On Jan 4, 2014, at 5:36 PM, "Edgar L. Owen" <edgaro...@att.net> wrote:

Jason,

PS: And don't tell me the twins meeting with different clock times in the same present moment is "an event" as if that explained something.


I use that word in the usual relatavistic (and traditional) sense. As something with defined spatial and temporal coordinates. A known time and place, where and when.

Jason

Of course it's an event. Everything that happens in the entire universe is an event. But what is the nature of that event from your perspective?

Edgar

On Saturday, January 4, 2014 3:06:21 PM UTC-5, Jason wrote:


On Jan 4, 2014, at 12:32 PM, "Edgar L. Owen" <edga...@att.net> wrote:

Jason,

If you don't agree with my theory of the Present moment, then what is your theory of this present moment we all experience our existence and all our actions within?


I believe no event embedded in space time is more real than any other event. You might interpret this as "all events exist". Our own perspective of existing in one particular event speaks nothing to the existence or non-existence of other events, be they in other places or in other times.

Under this view, the present momenent pops out as an indexical property of an observation. That is, one of Caesar's observations believes the present to be some moment in time around 0 AD, while one of mine believes it to be 2014. Another, equally real observation of mine, replying to a previous e-mail of yours might consider it to be 2013.

It clearly is not a clock time simultaneity since Pam and Sam shake hands and compare watches in the same present moment and their clock times are not simultaneous.


This can all be explained by normal special relativity. Relativity is not only fully consistent with the view I describe above, but relativity seems to be incompatible with the alternatives philosophies of time: presentism and possibilism.


This question is the key to the whole issue. Be interested to hear your answer...

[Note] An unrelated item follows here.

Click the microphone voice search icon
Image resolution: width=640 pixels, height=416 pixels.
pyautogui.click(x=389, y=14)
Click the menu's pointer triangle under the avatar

I think the view of time I describe above is key to understanding what time is under relativity. Your rejection of this view may also be why you have so much difficulty reconciling your world view with relativity. I don't think presentism is a definsible position if special relativity is true.

Jason


Edgar

On Friday, January 3, 2014 11:51:53 AM UTC-5, Jason wrote:



On Fri, Jan 3, 2014 at 11:10 AM, Edgar L. Owen <edga...@att.net> wrote:
Jason,

Thanks for your several posts and charts. You really made me think and I like that!


Thanks, I am glad to hear it. :-)

I'm combining my responses to your multiple recent posts here.

First though there are two ways to analyze it, GR acceleration, as opposed to SR world lines, is the most useful because it makes the following argument re present time easier to understand.

In my example, acceleration effects can account for no more than 4 minutes worth of age difference, since they spend no more than 4 minutes accelerating. How do we explain the other 3 years, 355 days, 23 hours and 56 minutes that are missing from Pam's memory?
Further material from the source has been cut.